■ Data for this task
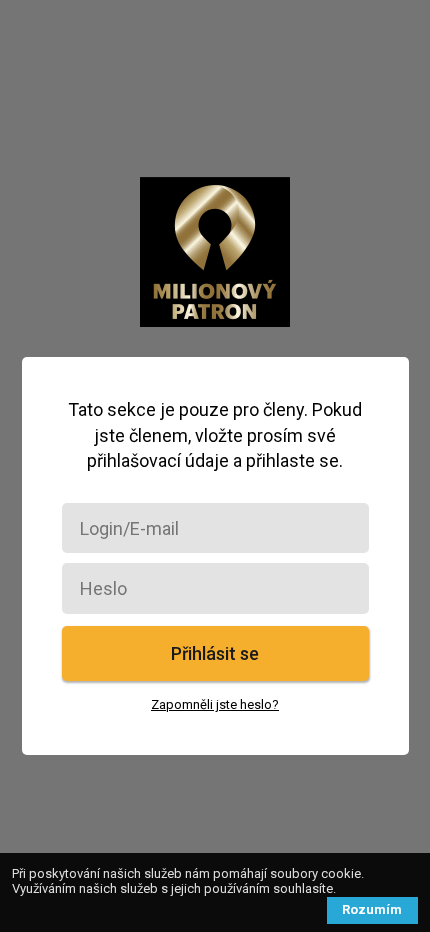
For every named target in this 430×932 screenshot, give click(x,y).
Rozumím (372, 909)
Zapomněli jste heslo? (215, 704)
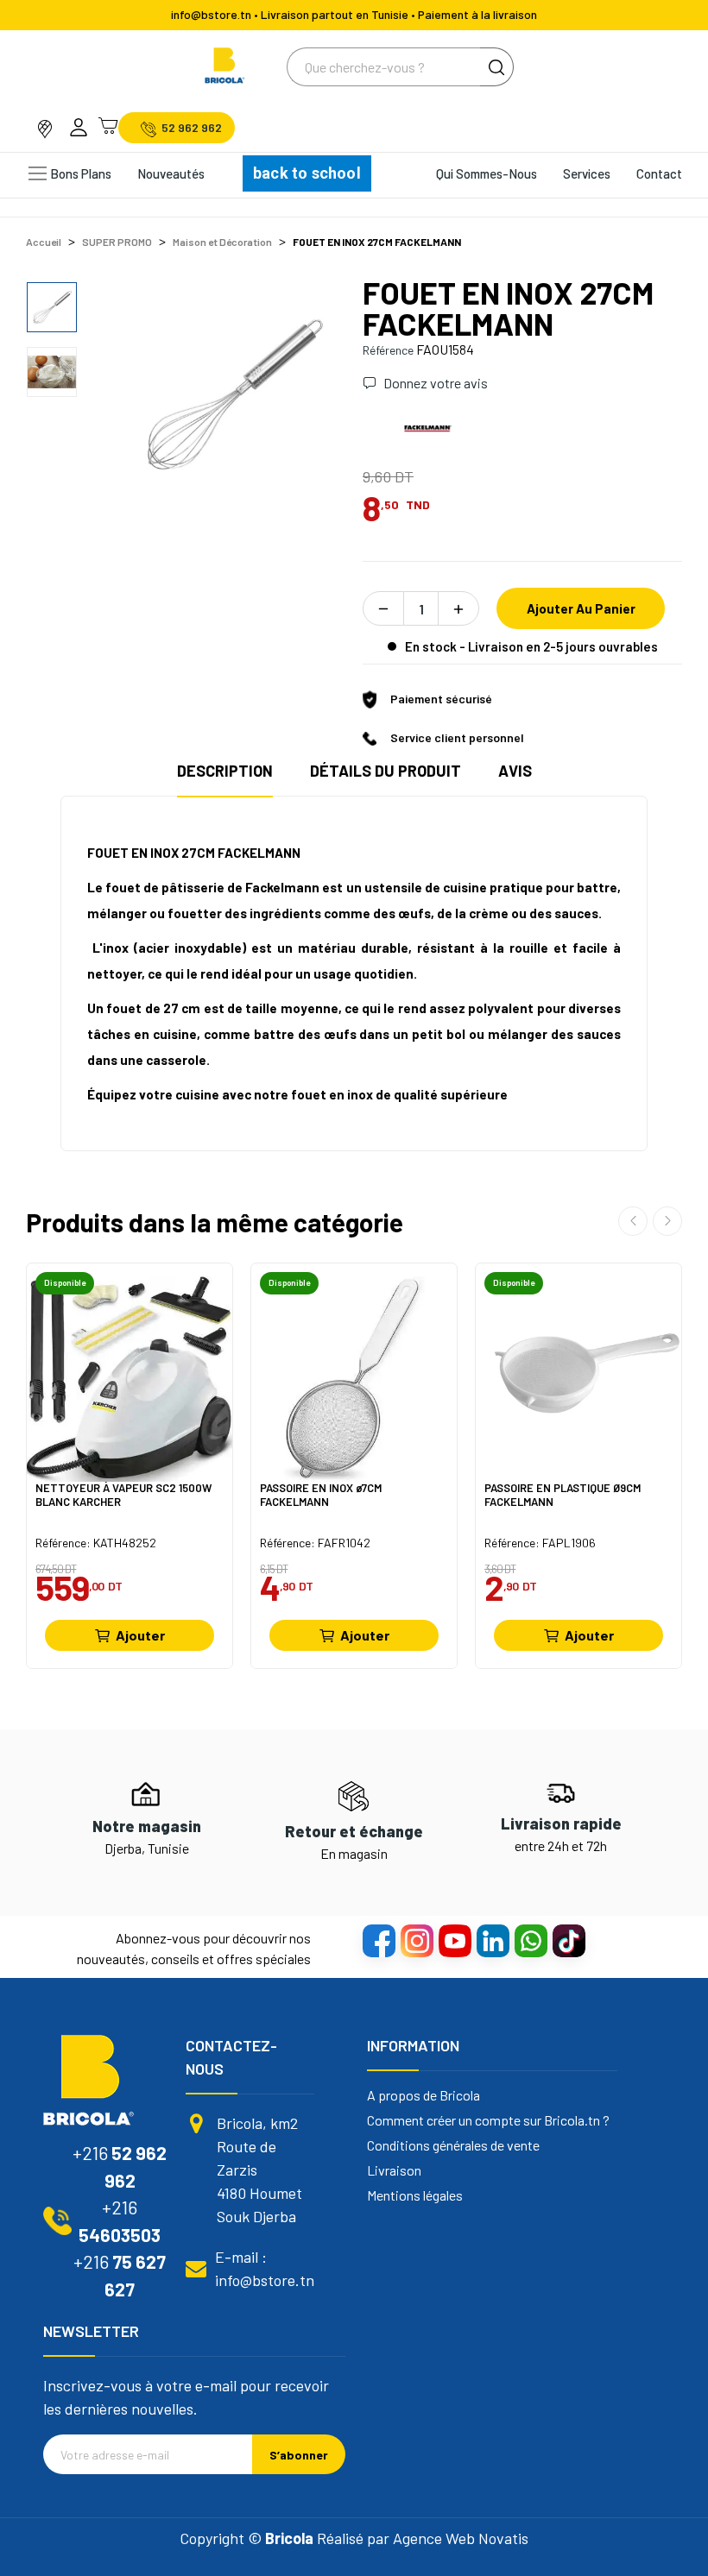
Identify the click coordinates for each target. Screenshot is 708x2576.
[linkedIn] (492, 1940)
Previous (159, 392)
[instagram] (416, 1940)
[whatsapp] (530, 1940)
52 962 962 (191, 128)
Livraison (394, 2170)
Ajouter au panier (581, 608)
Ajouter (140, 1635)
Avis (515, 770)
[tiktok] (568, 1940)
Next (304, 392)
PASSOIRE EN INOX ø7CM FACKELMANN (321, 1495)
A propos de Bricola (423, 2095)
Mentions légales (415, 2195)
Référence (388, 350)
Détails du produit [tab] (385, 770)
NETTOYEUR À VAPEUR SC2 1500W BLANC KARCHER (123, 1495)
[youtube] (454, 1940)
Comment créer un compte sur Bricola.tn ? (488, 2120)
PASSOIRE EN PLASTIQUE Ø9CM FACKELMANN (562, 1495)
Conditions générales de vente (453, 2145)
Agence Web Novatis (460, 2538)
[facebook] (378, 1940)
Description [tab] (225, 770)
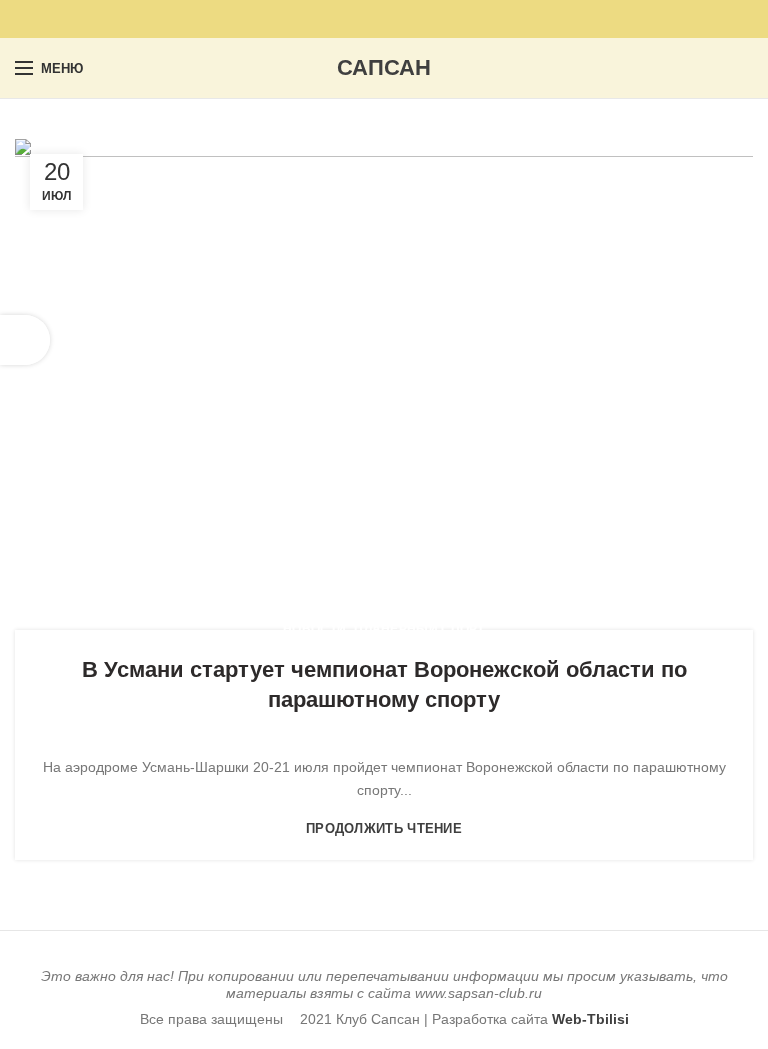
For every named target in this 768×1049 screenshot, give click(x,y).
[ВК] (395, 19)
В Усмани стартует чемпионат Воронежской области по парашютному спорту (384, 685)
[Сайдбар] (25, 340)
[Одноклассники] (372, 19)
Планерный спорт (419, 629)
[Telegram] (418, 19)
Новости (314, 629)
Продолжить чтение (384, 828)
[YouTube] (349, 19)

■ Exercise brief
Filter the preceding entries down to the lines with "FACKELMANN".

■ Expected answer
PASSOIRE EN INOX ø7CM FACKELMANN (321, 1495)
PASSOIRE EN PLASTIQUE Ø9CM FACKELMANN (562, 1495)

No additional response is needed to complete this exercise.